Task goal> Copy the lines from the one containing "Where should I click to: Click the thumbs" up to and including the one containing "[x=22, y=22]", keeping every character unchanged.

Dataset entries>
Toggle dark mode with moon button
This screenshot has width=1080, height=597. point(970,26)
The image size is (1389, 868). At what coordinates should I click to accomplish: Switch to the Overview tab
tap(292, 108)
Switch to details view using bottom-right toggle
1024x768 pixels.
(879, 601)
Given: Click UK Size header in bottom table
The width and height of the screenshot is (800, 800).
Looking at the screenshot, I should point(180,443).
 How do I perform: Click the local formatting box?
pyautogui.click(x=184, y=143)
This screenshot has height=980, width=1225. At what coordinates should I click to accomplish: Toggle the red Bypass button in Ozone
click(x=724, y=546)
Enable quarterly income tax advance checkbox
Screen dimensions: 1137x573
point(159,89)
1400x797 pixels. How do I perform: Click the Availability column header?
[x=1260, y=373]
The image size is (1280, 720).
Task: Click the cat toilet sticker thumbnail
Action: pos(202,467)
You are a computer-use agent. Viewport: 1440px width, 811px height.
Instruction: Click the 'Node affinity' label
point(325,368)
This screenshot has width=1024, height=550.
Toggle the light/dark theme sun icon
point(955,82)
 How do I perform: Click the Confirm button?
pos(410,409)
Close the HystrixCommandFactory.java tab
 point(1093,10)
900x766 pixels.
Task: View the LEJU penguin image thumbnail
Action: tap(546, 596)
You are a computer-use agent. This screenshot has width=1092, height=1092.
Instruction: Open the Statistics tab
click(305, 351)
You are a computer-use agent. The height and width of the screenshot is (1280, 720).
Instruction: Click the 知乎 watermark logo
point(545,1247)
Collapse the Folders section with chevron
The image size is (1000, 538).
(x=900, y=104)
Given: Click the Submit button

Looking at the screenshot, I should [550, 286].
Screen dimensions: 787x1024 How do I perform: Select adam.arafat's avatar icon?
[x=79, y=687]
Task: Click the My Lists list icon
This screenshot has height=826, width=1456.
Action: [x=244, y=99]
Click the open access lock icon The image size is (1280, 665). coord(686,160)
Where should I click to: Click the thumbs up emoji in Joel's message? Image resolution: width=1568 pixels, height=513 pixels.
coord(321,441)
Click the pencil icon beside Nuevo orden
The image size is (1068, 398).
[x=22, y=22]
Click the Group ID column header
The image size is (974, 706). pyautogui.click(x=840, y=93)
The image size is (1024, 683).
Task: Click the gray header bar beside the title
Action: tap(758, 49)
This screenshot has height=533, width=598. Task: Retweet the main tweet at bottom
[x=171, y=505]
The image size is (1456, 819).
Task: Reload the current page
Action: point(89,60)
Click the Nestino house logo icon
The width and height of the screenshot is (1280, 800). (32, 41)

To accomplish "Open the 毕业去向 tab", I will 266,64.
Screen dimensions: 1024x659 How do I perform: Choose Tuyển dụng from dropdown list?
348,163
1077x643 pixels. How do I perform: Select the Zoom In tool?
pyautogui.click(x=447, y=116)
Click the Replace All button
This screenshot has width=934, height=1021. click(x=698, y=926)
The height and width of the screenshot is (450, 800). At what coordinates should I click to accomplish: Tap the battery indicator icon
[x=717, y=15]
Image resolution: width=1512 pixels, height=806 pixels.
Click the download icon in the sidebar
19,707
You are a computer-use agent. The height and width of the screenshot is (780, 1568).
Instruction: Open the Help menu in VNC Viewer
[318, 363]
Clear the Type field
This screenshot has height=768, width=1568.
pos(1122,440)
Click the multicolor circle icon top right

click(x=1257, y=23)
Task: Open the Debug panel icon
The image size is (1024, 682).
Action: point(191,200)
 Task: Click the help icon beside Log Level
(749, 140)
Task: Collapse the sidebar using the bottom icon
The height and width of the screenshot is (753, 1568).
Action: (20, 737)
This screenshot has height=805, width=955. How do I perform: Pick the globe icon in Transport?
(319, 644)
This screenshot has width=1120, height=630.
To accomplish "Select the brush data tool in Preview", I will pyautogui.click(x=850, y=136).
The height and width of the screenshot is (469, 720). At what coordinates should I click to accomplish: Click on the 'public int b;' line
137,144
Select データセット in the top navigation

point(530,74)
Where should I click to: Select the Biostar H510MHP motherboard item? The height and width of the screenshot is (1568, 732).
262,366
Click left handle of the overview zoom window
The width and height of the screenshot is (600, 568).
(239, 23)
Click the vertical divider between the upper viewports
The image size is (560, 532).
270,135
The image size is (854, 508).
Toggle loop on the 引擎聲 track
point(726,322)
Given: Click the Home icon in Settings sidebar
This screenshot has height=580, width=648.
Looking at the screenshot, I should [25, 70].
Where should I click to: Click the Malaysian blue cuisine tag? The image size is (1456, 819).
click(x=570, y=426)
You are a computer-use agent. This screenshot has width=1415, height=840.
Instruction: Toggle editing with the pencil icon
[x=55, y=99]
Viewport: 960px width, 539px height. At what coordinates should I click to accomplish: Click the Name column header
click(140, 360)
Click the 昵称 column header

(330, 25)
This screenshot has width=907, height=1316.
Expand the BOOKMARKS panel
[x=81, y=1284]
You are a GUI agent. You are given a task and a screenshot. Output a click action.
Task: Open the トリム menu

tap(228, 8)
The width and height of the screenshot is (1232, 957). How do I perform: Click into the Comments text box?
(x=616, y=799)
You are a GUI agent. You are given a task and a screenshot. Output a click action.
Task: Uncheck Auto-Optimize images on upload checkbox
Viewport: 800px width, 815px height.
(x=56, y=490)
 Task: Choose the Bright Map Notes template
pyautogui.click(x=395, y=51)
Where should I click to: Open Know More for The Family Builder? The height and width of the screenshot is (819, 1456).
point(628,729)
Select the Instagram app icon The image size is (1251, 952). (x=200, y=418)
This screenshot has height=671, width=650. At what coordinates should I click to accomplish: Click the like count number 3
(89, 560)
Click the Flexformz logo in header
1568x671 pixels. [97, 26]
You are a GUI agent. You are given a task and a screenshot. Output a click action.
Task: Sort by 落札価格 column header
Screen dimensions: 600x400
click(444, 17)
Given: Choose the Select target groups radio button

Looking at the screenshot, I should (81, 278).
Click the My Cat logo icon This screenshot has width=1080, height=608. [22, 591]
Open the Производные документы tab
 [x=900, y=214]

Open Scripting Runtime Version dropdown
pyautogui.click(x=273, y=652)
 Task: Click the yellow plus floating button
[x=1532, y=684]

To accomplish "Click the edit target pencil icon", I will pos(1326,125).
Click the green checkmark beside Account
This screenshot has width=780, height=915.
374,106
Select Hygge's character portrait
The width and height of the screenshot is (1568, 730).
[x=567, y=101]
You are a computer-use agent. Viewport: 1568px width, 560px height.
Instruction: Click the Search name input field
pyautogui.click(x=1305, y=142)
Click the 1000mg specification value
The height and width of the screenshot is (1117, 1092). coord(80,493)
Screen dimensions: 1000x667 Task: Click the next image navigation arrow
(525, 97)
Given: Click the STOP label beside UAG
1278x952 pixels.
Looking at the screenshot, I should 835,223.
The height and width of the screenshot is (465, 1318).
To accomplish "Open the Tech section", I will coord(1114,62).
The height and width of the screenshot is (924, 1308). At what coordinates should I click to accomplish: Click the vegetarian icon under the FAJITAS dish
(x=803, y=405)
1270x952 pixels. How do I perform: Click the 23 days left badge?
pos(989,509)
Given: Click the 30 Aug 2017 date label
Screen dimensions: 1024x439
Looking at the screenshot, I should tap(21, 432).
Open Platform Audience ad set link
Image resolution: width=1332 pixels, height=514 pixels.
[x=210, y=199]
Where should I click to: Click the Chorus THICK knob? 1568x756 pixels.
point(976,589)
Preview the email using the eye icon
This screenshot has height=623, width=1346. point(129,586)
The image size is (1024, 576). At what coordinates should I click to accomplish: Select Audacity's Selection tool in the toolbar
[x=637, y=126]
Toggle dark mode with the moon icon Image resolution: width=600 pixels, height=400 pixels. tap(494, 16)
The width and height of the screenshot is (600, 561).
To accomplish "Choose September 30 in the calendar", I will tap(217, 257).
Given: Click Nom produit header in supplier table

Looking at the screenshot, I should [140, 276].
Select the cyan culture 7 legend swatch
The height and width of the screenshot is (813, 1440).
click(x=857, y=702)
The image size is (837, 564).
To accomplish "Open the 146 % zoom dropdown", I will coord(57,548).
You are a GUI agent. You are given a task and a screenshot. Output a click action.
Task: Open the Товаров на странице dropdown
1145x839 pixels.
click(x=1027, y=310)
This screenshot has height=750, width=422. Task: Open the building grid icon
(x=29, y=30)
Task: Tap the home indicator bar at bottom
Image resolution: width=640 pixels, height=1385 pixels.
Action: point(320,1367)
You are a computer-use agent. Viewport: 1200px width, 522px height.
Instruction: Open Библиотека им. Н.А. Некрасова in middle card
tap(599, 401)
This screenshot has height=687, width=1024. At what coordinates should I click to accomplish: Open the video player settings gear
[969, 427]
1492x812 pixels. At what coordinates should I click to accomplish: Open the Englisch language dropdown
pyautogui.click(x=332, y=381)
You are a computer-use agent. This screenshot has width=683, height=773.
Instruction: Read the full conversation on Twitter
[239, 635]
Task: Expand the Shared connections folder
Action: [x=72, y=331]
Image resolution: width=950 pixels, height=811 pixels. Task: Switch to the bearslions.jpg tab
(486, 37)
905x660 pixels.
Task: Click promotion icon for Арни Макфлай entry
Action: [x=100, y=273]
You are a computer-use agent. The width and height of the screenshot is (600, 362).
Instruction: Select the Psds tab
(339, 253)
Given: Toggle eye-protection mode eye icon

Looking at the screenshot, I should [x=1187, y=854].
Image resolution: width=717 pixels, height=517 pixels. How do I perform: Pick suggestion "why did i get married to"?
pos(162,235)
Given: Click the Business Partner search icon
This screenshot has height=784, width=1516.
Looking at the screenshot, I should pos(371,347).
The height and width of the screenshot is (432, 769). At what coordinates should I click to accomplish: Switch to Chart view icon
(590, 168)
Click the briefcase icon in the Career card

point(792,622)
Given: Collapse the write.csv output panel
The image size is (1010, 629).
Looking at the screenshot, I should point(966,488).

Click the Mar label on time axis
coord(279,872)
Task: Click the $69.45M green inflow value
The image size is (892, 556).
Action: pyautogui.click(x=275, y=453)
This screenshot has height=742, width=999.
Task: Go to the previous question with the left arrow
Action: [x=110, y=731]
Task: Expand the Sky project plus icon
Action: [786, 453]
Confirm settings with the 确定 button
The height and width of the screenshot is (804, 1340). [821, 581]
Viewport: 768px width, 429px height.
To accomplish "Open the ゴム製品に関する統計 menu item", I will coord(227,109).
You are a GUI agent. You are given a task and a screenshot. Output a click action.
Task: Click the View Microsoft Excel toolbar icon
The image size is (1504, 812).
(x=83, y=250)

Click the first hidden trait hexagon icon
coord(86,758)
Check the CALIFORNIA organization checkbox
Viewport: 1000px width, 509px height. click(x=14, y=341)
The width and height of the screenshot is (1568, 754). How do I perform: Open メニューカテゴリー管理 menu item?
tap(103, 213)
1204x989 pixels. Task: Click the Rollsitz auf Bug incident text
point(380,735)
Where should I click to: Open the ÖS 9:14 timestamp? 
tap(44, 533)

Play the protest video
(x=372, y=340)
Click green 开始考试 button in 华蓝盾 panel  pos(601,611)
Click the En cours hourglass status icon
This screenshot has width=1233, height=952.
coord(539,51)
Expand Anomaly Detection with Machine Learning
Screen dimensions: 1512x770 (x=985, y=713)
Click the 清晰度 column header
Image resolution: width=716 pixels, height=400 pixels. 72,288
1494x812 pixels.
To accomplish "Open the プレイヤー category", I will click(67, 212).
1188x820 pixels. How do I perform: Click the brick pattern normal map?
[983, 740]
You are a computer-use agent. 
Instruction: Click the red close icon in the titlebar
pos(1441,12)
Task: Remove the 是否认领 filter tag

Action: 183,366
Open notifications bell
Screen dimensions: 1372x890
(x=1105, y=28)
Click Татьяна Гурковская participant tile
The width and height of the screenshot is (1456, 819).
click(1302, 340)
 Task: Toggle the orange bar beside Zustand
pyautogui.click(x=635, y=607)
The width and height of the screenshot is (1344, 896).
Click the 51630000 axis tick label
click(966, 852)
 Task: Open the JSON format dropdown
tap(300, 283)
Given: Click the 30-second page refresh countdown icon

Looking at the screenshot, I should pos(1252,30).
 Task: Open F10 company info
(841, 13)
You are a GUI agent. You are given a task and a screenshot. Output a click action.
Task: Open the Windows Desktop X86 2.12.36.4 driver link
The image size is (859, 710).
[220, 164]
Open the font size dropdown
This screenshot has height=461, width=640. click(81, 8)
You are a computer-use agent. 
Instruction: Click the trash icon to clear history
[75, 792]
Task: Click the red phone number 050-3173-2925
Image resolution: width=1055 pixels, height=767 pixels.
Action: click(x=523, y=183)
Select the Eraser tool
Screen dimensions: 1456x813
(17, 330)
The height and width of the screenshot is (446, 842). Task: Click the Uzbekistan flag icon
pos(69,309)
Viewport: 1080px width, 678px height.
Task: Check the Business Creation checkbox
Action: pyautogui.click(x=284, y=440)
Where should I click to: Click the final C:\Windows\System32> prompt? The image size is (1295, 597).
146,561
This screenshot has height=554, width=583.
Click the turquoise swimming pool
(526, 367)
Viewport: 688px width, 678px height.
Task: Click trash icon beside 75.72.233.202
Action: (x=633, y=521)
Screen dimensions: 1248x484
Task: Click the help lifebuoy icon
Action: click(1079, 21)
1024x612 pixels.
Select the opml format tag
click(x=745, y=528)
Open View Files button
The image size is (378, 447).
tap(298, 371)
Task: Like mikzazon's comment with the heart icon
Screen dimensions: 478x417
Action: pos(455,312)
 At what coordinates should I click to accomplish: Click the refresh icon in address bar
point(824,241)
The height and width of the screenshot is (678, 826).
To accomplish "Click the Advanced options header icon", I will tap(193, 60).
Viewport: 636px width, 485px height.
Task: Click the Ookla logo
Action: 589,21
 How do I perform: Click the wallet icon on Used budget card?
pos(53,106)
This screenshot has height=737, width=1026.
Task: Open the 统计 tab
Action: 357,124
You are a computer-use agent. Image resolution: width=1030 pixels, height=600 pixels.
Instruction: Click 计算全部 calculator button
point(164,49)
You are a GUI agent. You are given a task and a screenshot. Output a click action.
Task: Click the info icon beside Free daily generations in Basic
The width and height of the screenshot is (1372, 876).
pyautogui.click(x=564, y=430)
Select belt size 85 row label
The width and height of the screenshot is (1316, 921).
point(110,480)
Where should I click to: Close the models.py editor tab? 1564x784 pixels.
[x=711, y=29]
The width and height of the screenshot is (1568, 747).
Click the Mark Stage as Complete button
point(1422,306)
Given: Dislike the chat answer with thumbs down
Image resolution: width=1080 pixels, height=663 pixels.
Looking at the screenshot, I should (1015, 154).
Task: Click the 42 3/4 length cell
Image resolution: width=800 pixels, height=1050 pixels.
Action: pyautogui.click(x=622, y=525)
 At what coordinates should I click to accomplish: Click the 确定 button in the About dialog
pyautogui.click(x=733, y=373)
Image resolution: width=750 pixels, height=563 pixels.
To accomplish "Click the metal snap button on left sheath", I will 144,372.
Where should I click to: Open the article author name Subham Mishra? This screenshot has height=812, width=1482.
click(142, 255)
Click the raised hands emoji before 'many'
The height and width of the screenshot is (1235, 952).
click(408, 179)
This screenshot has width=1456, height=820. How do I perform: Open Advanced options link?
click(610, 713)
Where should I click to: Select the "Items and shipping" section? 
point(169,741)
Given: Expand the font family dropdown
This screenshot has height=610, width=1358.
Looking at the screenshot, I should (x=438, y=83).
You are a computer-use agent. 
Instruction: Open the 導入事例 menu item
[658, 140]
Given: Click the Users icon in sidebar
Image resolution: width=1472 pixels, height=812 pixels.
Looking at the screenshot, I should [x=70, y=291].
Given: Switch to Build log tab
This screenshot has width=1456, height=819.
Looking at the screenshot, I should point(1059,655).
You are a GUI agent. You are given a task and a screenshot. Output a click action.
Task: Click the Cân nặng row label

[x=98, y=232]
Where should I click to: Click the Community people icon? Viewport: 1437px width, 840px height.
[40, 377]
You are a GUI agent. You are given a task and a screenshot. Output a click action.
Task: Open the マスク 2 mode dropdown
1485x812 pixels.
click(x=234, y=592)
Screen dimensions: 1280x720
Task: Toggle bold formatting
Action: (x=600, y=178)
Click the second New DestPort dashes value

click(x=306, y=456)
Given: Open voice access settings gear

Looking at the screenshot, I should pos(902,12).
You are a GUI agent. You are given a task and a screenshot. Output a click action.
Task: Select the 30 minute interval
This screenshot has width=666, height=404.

Correct answer>
Where should I click to: Click the thumbs up emoji in Joel's message? Image resolution: width=1568 pixels, height=513 pixels.
coord(321,441)
Click the pencil icon beside Nuevo orden
The image size is (1068, 398).
[x=22, y=22]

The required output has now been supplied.